Objectives -
A. What is the Spanish translation of this sentence from the polarization conversion text: "In this case, the direction of the polarization plane rotated by the polarization converting element 10 may be set in view of the influence of polarization aberration of these optical systems."?
B. Can you pick up the polarization conversion text after its final sentence and continue it?

Text to read -
- - - -

Namely, it is not preferable to use an optical material with a
small value of optical rotation because the thickness enough to
obtain the required rotation angle of the polarization direction
becomes so large as to cause loss in quantity of light.
[0097] In the foregoing embodiment, the polarization converting
element 10 is fixed relative to the illumination optical path, but
this polarization converting element 10 may be so arranged that it
can be inserted into and retracted from the illumination optical
path. The foregoing embodiment showed the example of the
combination of the annular illumination with s-polarized light for
the wafer W, but it is also possible to adopt one of combinations
of multi-pole illuminations, such as dipole illumination and
quadrupole illumination, and circular illumination with s-polarized
light for the wafer W. In the foregoing embodiment, the
illumination conditions for the mask M and the imaging conditions
(numerical aperture, aberration, etc.) for the wafer W can
beautomatically set, for example, according to the type of the
pattern of the mask M or the like.
[0098] In the foregoing embodiment, where the optical system (the
illumination optical system or the projection optical system) on
the wafer W side with respect to the polarization converting
element 10 has polarization aberration (retardation), this
polarization aberration can cause change in the polarization
direction. In this case, the direction of the polarization plane
rotated by the polarization converting element 10 may be set in
view of the influence of polarization aberration of these optical
systems. When a reflecting member is disposed in the optical path
on the wafer W side with respect to the polarization converting
element 10, a phase difference can arise for every polarization
direction of reflection by this reflecting member. In this case,
the direction of the polarization plane rotated by the polarization
converting element 10 may be set in view of the phase difference of
the light beam caused by the polarization characteristic of the
reflecting surface. The adjustment may be performed by means of the
wave plates 4a, 4b so that the desired polarization state is
achieved on the entrance plane of the polarization converting
element 10.

- - - -

[Collected data entries]
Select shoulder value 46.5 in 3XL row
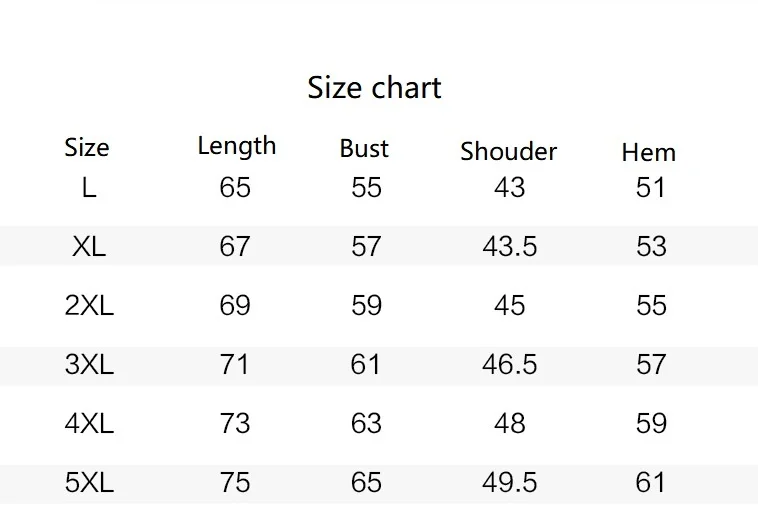The height and width of the screenshot is (526, 758). 509,364
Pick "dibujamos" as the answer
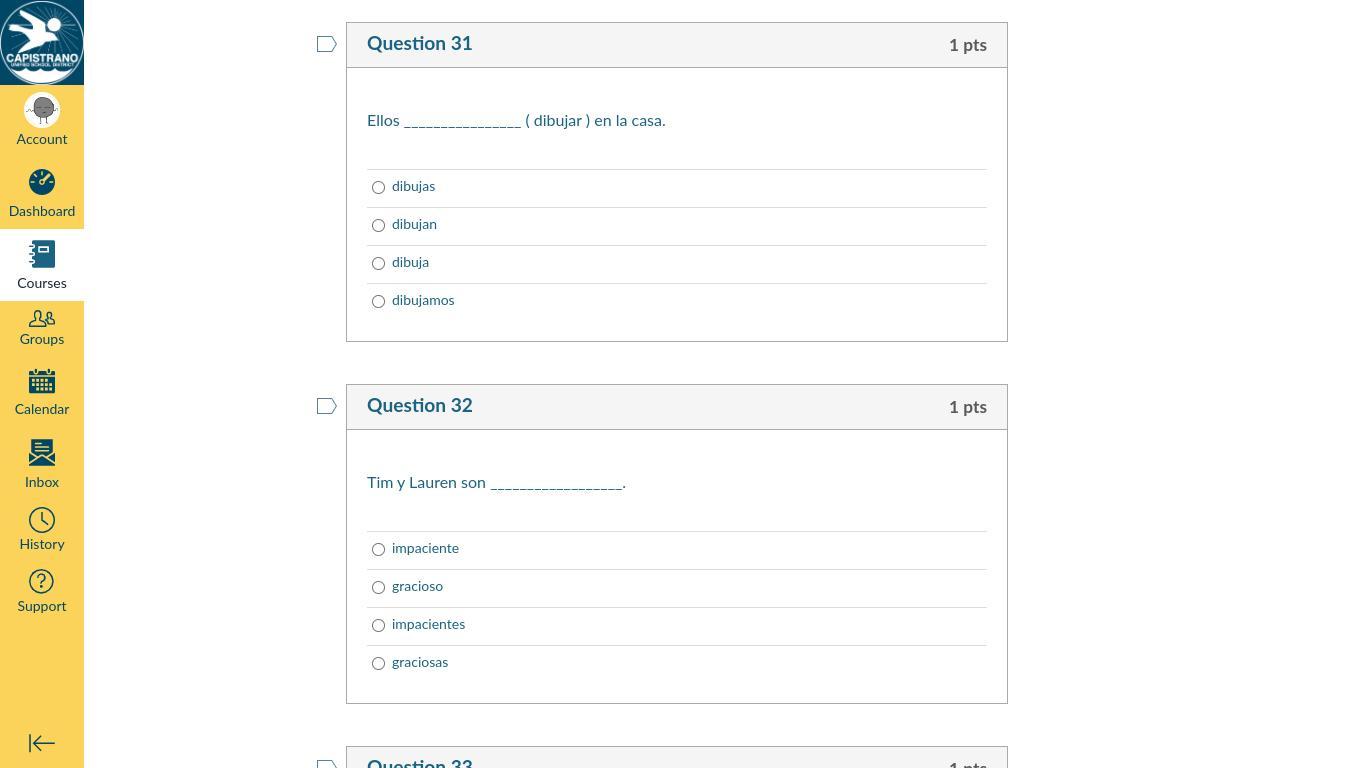 [378, 302]
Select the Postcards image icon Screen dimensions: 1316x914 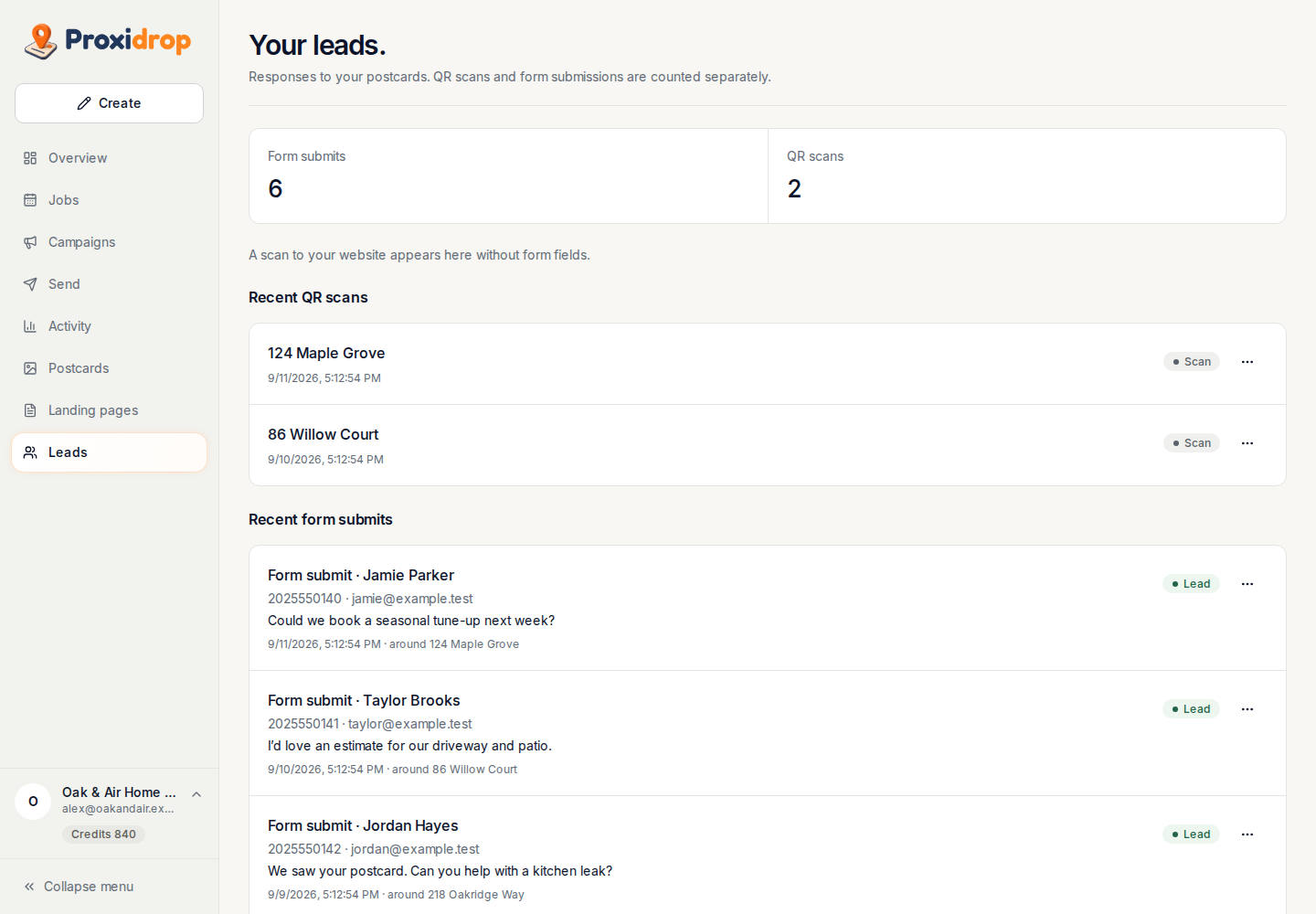[30, 368]
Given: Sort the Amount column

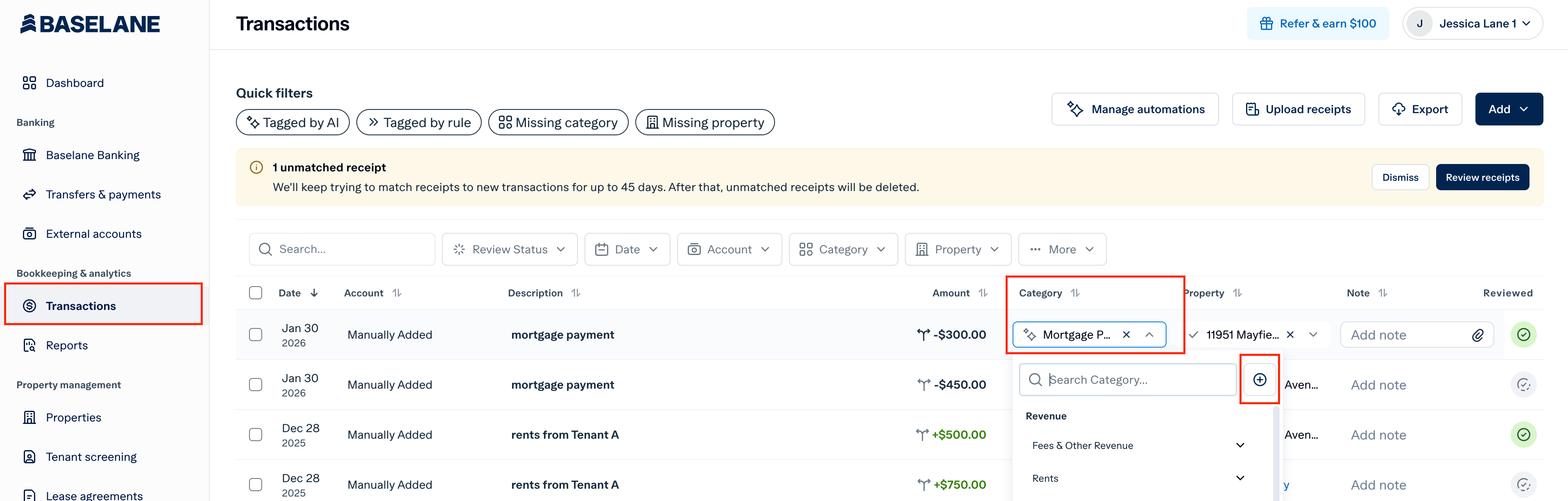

- - - -

Responses to the tasks -
A. En este caso, la dirección del plano de polarización girado por el elemento de conversión de polarización 10 puede establecerse teniendo en cuenta la influencia de la aberración de polarización de estos sistemas ópticos.

B.
[0099] Although the micro fly's eye lens 11 of the wavefront
dividing type is used as an optical integrator in the foregoing
embodiment, instead thereof, a rod type integrator of an internal
reflection type, for example, as disclosed in Japanese Patent
Application Laid-Open No. 2005-116831, may also be applied. In this
case, preferably, one optical surface of at least one optically
transparent member (5, 6, 11, 13R, 16, or 18) among those in the
optical path between the polarization controlling member 4 as a
polarization setter and the surface to be illuminated is supported
at three points located in three regions.
[0100] In application of the rod type integrator, there is a case
where a polarization selecting member is disposed near the pupil
position of the illumination imaging optical system for guiding an
almost uniform illumination region formed on the exit surface of
the rod type integrator, to the surface to be illuminated, for
example, as disclosed in International Publication WO2005/024516
and the corresponding U.S. Patent Publication No. 2005/0140958. In
this case, preferably, an optical surface of at least one optically
transparent member among the optical members in the optical path
between the polarization selecting member 10 as a polarization
setter and the surface to be illuminated is supported at three
points located in three regions.
[0101] In a case where a polarization converting member for
converting unpolarized light into linearly polarized light is
disposed near the pupil position of the illumination imaging
optical system for guiding an almost uniform illumination region
formed on the exit surface of the rod type integrator, to the
surface to be illuminated, for example, as disclosed in
International Publication WO2005/050325, preferably, one optical
surface of at least one optically transparent member among the
optical members in the optical path between the polarization
converting member 22 as a polarization setter and the surface to be
illuminated is supported at three points located in three
regions.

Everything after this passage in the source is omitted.